方式一:对每个样本的第一Fisher Kernel距离和第二Fisher Kernel距离进行融合,得到每个样本的第一融合Fisher Kernel距离,筛选前k1大的第一融合Fisher Kernel距离对应的样本为筛选得到的k1个样本。Method 1: Fuse the first Fisher Kernel distance and the second Fisher Kernel distance of each sample to obtain the first fusion Fisher Kernel distance of each sample, and select the sample corresponding to the first fusion Fisher Kernel distance k1 larger before screening The resulting k1 samples.
方式二:对每个样本相对于每个其他样本的第一Fisher Kernel距离和第二Fisher Kernel距离进行融合,得到每个样本相对于每个其他样本的第二融合Fisher Kernel距离,筛选前k1大的第二融合Fisher Kernel距离对应的未标注样本为筛选得到的k1个样本。Method 2: Fuse the first Fisher Kernel distance and the second Fisher Kernel distance of each sample relative to each other sample to obtain the second fused Fisher Kernel distance of each sample relative to each other sample, k1 before screening The unlabeled samples corresponding to the second fused Fisher Kernel distance of are the k1 samples obtained by screening.

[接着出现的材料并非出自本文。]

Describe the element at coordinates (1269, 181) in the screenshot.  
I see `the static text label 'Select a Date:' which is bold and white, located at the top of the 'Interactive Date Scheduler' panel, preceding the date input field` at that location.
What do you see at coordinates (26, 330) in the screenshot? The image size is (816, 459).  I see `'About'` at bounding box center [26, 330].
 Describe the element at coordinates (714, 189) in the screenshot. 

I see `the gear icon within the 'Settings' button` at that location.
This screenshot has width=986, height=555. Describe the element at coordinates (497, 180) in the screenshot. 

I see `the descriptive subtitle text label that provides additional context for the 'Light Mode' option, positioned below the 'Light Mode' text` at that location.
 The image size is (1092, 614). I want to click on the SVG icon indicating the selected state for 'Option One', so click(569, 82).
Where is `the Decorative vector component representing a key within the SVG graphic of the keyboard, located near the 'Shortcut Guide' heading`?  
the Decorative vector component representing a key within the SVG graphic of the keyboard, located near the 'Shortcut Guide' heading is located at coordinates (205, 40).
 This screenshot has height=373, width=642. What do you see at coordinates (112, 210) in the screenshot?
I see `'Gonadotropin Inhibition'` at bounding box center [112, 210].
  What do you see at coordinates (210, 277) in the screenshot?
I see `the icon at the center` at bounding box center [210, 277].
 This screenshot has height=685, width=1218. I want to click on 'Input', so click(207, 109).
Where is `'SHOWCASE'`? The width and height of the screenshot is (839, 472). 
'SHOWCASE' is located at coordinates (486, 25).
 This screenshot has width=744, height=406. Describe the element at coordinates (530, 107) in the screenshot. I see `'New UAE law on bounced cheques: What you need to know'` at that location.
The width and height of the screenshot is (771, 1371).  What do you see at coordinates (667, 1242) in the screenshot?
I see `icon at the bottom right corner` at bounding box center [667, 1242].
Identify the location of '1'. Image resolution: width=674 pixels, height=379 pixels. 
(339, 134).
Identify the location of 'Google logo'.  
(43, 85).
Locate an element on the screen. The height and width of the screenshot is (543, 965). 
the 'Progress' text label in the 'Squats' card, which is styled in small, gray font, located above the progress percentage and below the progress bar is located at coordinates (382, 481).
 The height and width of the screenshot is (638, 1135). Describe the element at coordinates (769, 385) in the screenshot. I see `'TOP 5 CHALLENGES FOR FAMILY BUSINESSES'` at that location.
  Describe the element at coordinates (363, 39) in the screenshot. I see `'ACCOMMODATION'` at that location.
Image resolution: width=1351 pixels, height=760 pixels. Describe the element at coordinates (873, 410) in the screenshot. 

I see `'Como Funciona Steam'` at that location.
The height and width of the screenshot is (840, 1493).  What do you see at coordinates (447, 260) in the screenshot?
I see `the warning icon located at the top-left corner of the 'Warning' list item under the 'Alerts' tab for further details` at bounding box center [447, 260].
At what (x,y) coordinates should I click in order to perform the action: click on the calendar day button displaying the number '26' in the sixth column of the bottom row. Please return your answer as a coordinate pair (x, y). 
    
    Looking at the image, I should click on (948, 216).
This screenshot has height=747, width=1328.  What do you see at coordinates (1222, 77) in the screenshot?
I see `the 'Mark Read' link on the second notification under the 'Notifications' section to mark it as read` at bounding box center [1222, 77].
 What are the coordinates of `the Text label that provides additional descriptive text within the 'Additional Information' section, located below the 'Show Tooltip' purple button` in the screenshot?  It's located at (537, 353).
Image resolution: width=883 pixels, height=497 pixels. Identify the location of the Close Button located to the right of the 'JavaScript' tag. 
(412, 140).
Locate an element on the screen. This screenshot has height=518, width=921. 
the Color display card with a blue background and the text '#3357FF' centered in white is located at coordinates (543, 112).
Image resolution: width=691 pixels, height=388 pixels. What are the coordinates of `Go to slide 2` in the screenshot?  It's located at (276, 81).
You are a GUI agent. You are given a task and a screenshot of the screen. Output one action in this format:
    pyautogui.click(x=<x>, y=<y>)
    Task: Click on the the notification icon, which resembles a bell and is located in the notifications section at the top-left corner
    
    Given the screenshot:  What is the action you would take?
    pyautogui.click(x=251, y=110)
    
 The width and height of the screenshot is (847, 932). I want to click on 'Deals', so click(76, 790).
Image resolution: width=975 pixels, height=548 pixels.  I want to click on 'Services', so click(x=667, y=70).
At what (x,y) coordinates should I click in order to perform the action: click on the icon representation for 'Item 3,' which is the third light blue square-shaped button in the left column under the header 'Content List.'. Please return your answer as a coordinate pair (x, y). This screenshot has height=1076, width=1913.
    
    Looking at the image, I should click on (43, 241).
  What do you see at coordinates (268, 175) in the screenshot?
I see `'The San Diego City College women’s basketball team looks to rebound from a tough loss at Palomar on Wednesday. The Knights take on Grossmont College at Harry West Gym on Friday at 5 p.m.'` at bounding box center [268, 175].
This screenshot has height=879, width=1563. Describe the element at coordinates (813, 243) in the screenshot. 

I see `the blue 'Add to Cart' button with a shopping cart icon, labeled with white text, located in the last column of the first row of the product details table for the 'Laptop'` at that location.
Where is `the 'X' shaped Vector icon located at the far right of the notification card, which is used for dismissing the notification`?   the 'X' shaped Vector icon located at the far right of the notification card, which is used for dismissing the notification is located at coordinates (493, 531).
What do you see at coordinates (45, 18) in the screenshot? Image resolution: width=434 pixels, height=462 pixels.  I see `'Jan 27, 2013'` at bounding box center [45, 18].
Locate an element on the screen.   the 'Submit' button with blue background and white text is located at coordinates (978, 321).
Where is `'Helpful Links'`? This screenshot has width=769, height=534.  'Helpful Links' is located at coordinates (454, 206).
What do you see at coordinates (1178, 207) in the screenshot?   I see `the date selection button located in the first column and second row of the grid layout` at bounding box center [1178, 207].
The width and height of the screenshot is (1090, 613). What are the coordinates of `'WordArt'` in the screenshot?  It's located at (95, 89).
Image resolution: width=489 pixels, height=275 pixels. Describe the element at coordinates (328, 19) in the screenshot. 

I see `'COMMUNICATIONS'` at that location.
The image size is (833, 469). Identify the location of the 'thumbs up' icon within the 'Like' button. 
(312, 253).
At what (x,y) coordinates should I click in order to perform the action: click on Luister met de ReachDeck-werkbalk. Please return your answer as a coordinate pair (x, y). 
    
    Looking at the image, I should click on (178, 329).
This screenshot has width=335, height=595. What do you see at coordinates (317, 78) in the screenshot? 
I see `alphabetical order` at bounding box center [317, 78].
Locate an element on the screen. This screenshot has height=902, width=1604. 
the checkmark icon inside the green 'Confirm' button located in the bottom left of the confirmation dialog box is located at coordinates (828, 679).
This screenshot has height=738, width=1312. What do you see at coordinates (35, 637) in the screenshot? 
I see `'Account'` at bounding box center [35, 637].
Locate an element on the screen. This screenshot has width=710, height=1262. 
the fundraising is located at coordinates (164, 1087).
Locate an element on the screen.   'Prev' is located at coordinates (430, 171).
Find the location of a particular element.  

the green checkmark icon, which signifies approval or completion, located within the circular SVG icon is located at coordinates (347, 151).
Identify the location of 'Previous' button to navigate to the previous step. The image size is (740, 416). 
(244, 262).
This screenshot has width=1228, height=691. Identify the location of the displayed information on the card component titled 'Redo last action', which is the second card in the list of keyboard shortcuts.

实施例中,结合了Fisher Kernel的metric learning的方法,可以利用这些方法更好的对向量化数据进行一定的区分,并在模型中持续的更新Fisher Kernel。采用不同可学习的Fisher Kernel进行计算使得对不同样本的Fisher Kernel距离度量的差异化更加敏感。将蛋白质知识图谱蕴含的专家知识和预训练蛋白质模型所代表的潜在语义知识结合起来,辅助主动学习,通过这种方式选择出来的样本更具代表性,这些代表性样本通过人工标注后进行蛋白质性质预测模型的训练可以提高训练效率,降低标注的时间和成本。In the embodiment, the metric learning method of the Fisher Kernel is combined, and these methods can be used to better distinguish the vectorized data to a certain extent, and the Fisher Kernel is continuously updated in the model. Using different learnable Fisher Kernel for calculation makes it more sensitive to the difference of the Fisher Kernel distance measure of different samples. Combine the expert knowledge contained in the protein knowledge map and the latent semantic knowledge represented by the pre-trained protein model to assist active learning. The samples selected in this way are more representative. These representative samples are manually labeled and then analyzed for protein properties. The training of the prediction model can improve the training efficiency and reduce the time and cost of labeling.
步骤6,利用蛋白质性质预测模型进行蛋白质改造。Step 6, using the protein property prediction model to carry out protein modification.
实施例中,利用蛋白质性质预测模型进行蛋白质改造,包括:In an embodiment, protein modification is carried out using a protein property prediction model, including:
对原始蛋白质数据进行氨基酸序列的改变,获得多个新蛋白质数据,并按照步骤2-步骤4的方式获得新蛋白质数据对应的新蛋白质增强表示;Change the amino acid sequence of the original protein data to obtain multiple new protein data, and obtain the new protein enhanced representation corresponding to the new protein data in the manner of step 2-step 4;
利用蛋白质性质预测模型对新蛋白质增强表示进行性质预测,得到预测蛋白质性质;Use the protein property prediction model to predict the properties of the new protein enhanced representation, and obtain the predicted protein properties;
筛选预测蛋白质性质与原始蛋白质数据对应的原蛋白质性质相差在阈值范围内的新蛋白质数据为改造的蛋白质。The new protein data whose predicted protein properties differ from the original protein properties corresponding to the original protein data within a threshold range are screened as transformed proteins.
实施例中,阈值范围根据应用需求自定义设置,在对原始蛋白质数据进行氨基酸序列改变时,一般选择对蛋白质性质起作用的特殊氨基酸进行原位置的替换或者氨基酸位置的调整。针对得到多条新蛋白质数据,由于蛋白质性质预测模型的强大计算力,同时对所有新蛋白质数据进行性质预测,并根据预测结果来筛选可以改造的蛋白质结构。In the embodiment, the threshold range is customized according to the application requirements. When changing the amino acid sequence of the original protein data, the special amino acid that affects the protein properties is generally selected to replace the original position or adjust the amino acid position. For multiple pieces of new protein data, due to the powerful computing power of the protein property prediction model, the properties of all new protein data are predicted at the same time, and the protein structure that can be modified is screened according to the prediction results.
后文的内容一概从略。